Extrait de page:
Une quinzaine de corps d’État, à cinq Facultés, répartis en France pour distribuer un enseignement supérieur uniforme, défendus contre toute influence et participation locales, l’investigation demeurant ainsi aiguillée vers les mêmes directions, et d’ailleurs négligée : c’est une formule périmée. Là dessus l’exemple des États-Unis est probant. Un des maîtres qui ont étudié avec le plus de pénétration la vie scientifique de nos amis d’outre-mer, M. Maurice Caullery, dit que la caractéristique en est « l’élargissement énorme de la notion d’Université, qui, débordant largement nos cinq Facultés consacrées, couvre maintenant toutes les branches de la société moderne, et répand largement les méthodes de la science positive avec l’idée de sa puissance. »

C’est là que doivent en venir nos Universités. Il n’est pas possible que, dans cette paix hasardeuse, notre pays conserve une organisation de travail surannée, après qu’en pleine guerre il a manifesté d’un tel éclat ses puissances d’invention. Nos maîtres d’ailleurs sont déjà passés des doléances ou des vœux à des réalisations remarquables, — que nous allons examiner.

Consignes de travail:
1. Relevez tous les noms propres de lieu ou de personne qui figurent dans l'extrait sur les universités.
2. Reproduisez le passage de l'extrait sur les universités en commençant par "C’est là que" et en allant jusqu'à "nous allons examiner.".
3. Répondez brièvement à ces questions sur l'extrait sur les universités :
(a) Combien de Facultés compte chacun des corps d'État mentionnés au début ?
(b) Quel pays fournit un exemple jugé probant ?
(c) Dans quelles circonstances le pays a-t-il manifesté ses puissances d'invention ?

Données fournies:
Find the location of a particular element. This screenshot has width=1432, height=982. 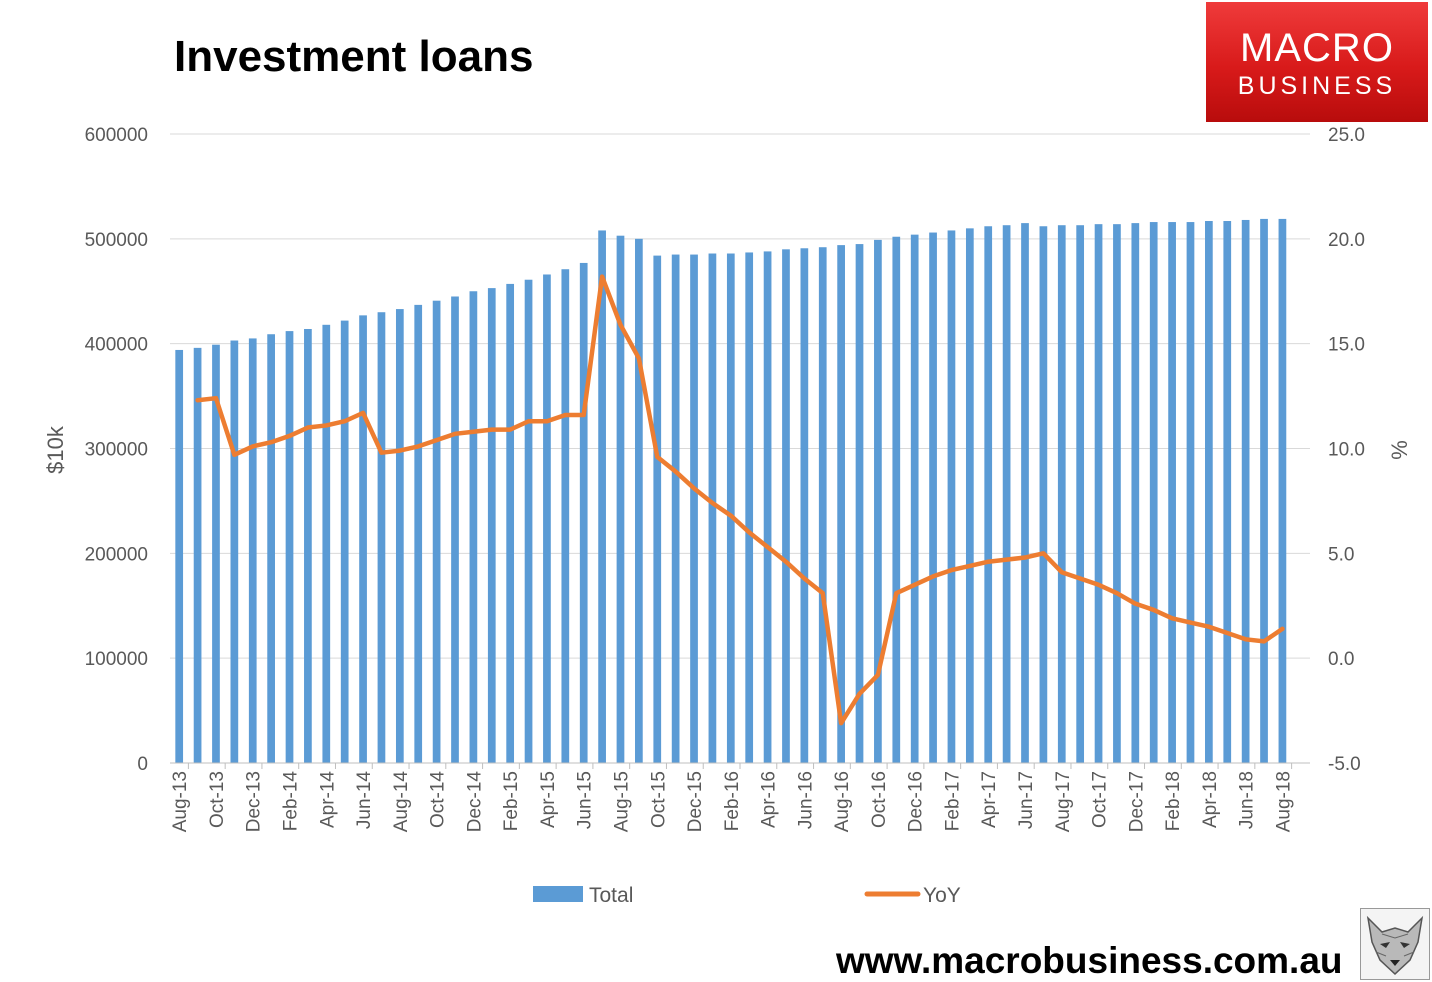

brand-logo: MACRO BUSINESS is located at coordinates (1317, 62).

Résultats de l'exercice:
1. France, États-Unis, Maurice Caullery

2.
C’est là que doivent en venir nos Universités. Il n’est pas possible que, dans cette paix hasardeuse, notre pays conserve une organisation de travail surannée, après qu’en pleine guerre il a manifesté d’un tel éclat ses puissances d’invention. Nos maîtres d’ailleurs sont déjà passés des doléances ou des vœux à des réalisations remarquables, — que nous allons examiner.

3.
(a) Cinq Facultés.
(b) Les États-Unis.
(c) En pleine guerre.